X-ray diffraction of the indirect flight muscle (IFM) in living Drosophila at rest and electron microscopy of intact and glycerinated IFM was used to compare the effects of mutations in the regulatory light chain (RLC) on sarcomeric structure. Truncation of the RLC N-terminal extension (Dmlc2(Delta2-46)) or disruption of the phosphorylation sites by substituting alanines (Dmlc2(S66A, S67A)) decreased the equatorial intensity ratio (I(20)/I(10)), indicating decreased myosin mass associated with the thin filaments. Phosphorylation site disruption (Dmlc2(S66A, S67A)), but not N-terminal extension truncation (Dmlc2(Delta2-46)), decreased the 14.5nm reflection intensity, indicating a spread of the axial distribution of the myosin heads.
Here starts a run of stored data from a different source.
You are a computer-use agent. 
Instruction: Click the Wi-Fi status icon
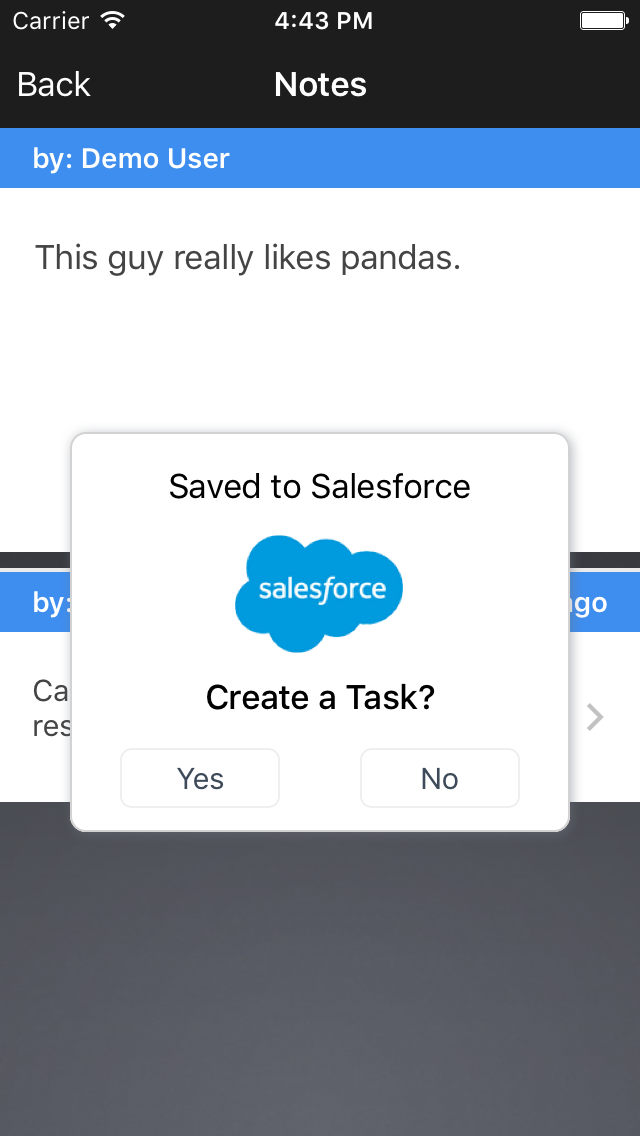pos(113,21)
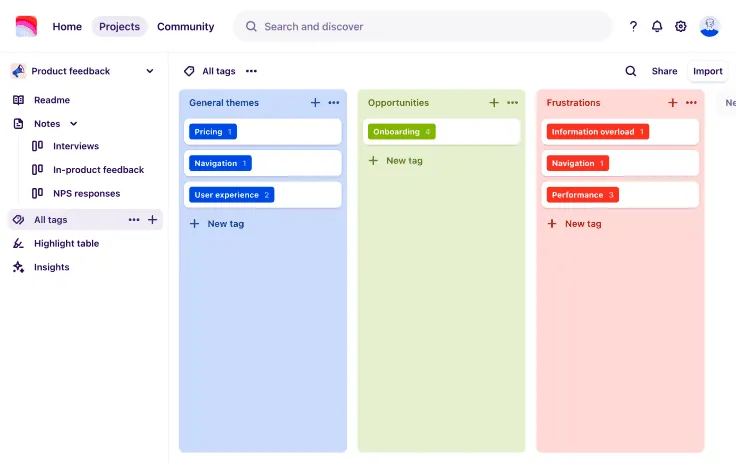
Task: Expand the Product feedback project dropdown
Action: pyautogui.click(x=150, y=71)
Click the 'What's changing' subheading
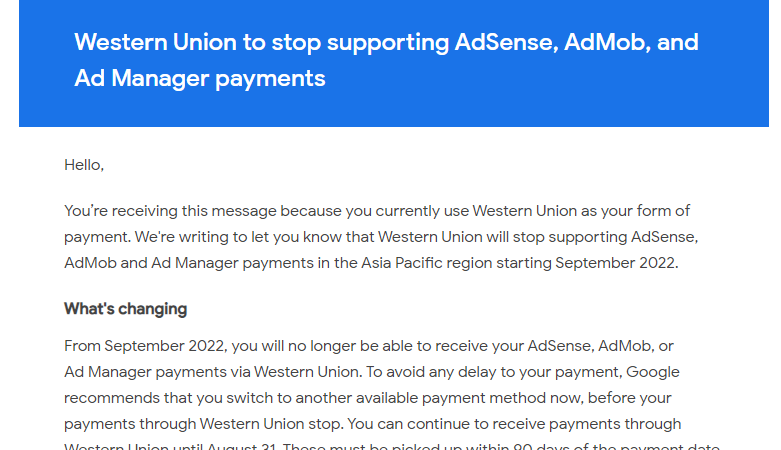 [126, 309]
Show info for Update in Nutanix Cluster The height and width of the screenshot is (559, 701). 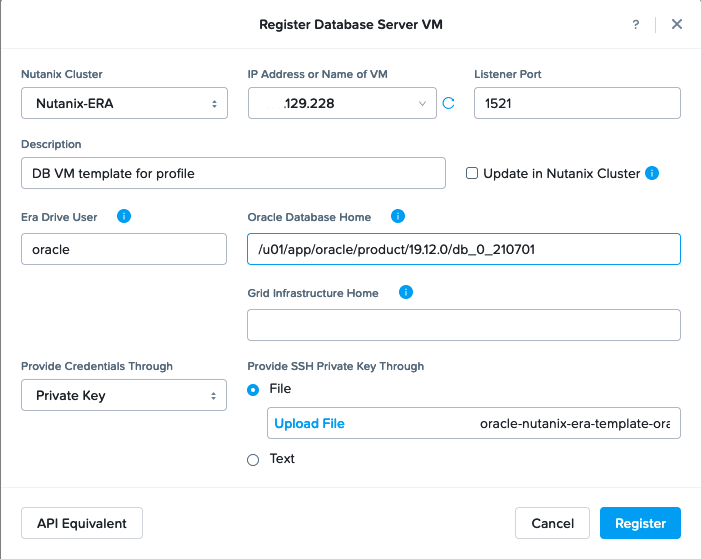[652, 173]
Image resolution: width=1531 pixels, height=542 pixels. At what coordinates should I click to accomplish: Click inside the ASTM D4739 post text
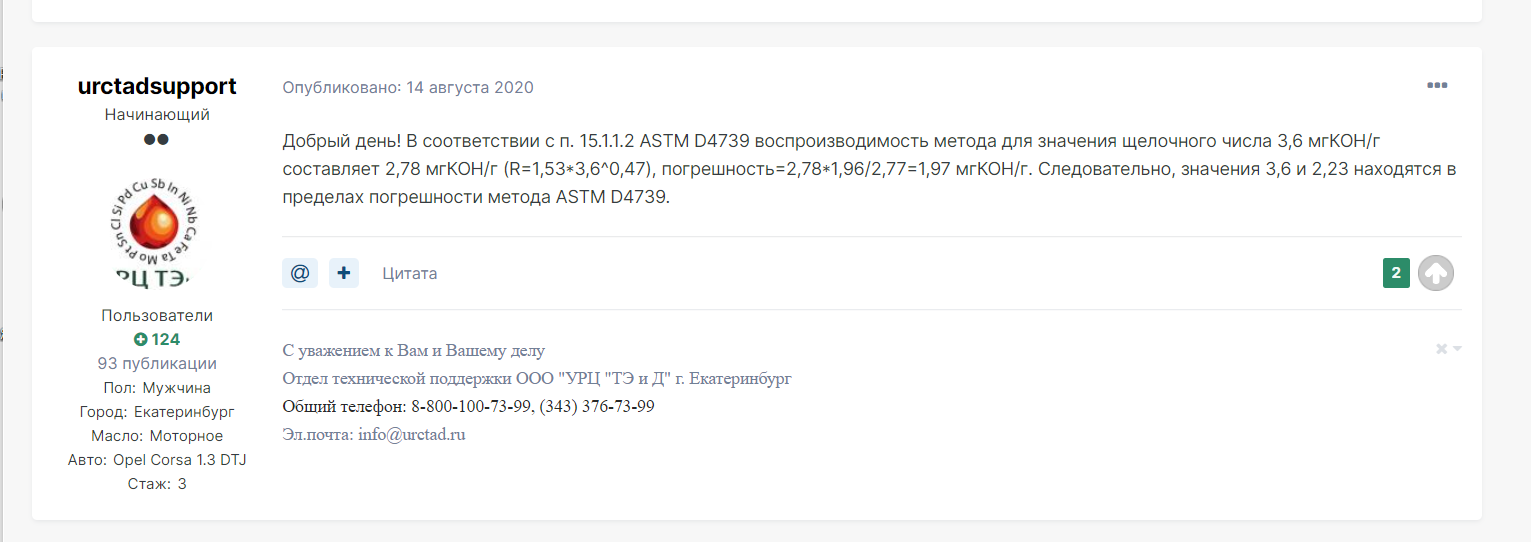click(869, 169)
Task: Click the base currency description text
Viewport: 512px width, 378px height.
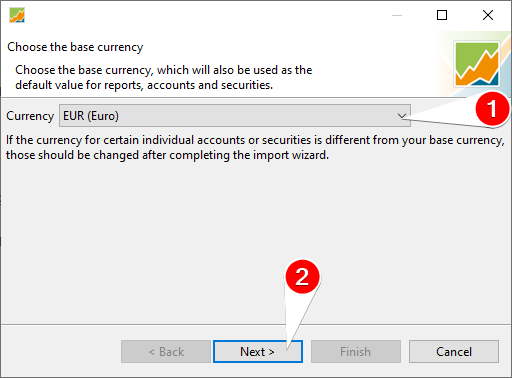Action: pyautogui.click(x=164, y=77)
The arrangement of thick filaments and myosin heads in electron micrographs of the phosphorylation mutant (Dmlc2(S66A, S67A)) appeared normal in the relaxed and rigor states, but when calcium activated, fewer myosin heads formed cross-bridges. In transgenic flies with both alterations to the RLC (Dmlc2(Delta2-46; S66A, S67A)), the effects of the dual mutation were additive. The results suggest that the RLC N-terminal extension serves as a "tether" to help pre-position the myosin heads for attachment to actin, while phosphorylation of the RLC promotes head orientations that allow optimal interactions with the thin filament.